◆ INSTRUCTIONS FOR THE TASK
The answer must consist of every line from the data that holds the string "will".

(Stored data entries)
>>>>>

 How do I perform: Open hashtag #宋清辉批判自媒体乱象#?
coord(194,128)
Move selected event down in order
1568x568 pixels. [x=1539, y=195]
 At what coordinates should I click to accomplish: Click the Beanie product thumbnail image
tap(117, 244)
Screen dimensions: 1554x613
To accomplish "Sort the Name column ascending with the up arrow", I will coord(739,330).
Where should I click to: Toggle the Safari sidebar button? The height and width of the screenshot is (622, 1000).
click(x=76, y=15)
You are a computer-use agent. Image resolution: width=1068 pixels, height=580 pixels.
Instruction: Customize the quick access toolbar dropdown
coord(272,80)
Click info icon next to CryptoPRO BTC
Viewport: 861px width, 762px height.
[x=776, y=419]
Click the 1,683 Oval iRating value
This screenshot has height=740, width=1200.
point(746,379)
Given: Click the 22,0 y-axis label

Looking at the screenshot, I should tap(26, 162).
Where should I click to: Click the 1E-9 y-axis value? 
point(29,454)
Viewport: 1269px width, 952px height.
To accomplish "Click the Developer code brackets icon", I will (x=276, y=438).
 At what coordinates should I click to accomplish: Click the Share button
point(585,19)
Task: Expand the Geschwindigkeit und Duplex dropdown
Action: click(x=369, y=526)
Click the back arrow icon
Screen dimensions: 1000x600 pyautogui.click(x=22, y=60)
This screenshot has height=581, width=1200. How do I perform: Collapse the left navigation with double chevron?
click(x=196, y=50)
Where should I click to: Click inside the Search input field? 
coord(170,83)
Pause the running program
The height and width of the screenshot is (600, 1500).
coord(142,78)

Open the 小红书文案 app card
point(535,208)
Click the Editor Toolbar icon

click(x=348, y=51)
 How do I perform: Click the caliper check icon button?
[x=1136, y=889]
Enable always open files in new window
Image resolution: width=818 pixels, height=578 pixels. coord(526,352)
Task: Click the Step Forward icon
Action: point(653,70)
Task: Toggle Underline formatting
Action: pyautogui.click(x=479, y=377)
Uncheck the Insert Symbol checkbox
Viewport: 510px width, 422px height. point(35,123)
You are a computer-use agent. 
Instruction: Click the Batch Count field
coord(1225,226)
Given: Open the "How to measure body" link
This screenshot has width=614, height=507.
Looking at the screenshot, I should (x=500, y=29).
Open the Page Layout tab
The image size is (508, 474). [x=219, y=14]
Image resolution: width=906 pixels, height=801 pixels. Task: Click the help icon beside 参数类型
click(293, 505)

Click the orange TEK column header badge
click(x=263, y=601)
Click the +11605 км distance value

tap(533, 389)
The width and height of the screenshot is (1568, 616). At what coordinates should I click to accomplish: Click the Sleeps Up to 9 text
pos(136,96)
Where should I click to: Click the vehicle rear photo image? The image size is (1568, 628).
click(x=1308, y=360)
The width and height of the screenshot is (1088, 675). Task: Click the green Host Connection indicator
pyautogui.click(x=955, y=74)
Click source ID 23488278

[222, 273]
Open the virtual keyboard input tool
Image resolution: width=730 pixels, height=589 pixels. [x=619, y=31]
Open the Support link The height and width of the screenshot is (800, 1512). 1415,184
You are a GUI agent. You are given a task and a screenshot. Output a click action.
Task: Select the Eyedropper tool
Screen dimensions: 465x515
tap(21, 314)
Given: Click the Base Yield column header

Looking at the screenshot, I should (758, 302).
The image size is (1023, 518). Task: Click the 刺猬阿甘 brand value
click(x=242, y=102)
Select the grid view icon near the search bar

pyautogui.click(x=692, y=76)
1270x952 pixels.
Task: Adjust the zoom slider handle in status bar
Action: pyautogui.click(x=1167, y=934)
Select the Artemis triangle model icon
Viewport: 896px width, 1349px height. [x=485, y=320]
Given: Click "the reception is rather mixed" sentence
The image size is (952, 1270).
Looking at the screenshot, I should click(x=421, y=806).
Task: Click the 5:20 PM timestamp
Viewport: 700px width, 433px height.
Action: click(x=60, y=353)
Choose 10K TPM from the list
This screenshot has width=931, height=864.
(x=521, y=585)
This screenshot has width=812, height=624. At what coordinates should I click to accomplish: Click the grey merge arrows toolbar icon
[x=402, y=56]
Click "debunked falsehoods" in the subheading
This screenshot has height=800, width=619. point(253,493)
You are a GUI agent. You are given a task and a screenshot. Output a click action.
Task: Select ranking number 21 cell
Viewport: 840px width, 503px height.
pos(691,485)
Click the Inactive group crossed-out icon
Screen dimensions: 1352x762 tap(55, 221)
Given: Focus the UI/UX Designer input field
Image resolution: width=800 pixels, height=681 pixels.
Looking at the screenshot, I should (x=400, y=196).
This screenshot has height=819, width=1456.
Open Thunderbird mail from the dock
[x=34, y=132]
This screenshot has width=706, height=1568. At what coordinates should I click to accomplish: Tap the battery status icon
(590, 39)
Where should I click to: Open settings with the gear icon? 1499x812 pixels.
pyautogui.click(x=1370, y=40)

<<<<<

◆ COMPLETED EXERCISE
To accomplish "Sort the Name column ascending with the up arrow", I will coord(739,330).
To accomplish "Click the Developer code brackets icon", I will (x=276, y=438).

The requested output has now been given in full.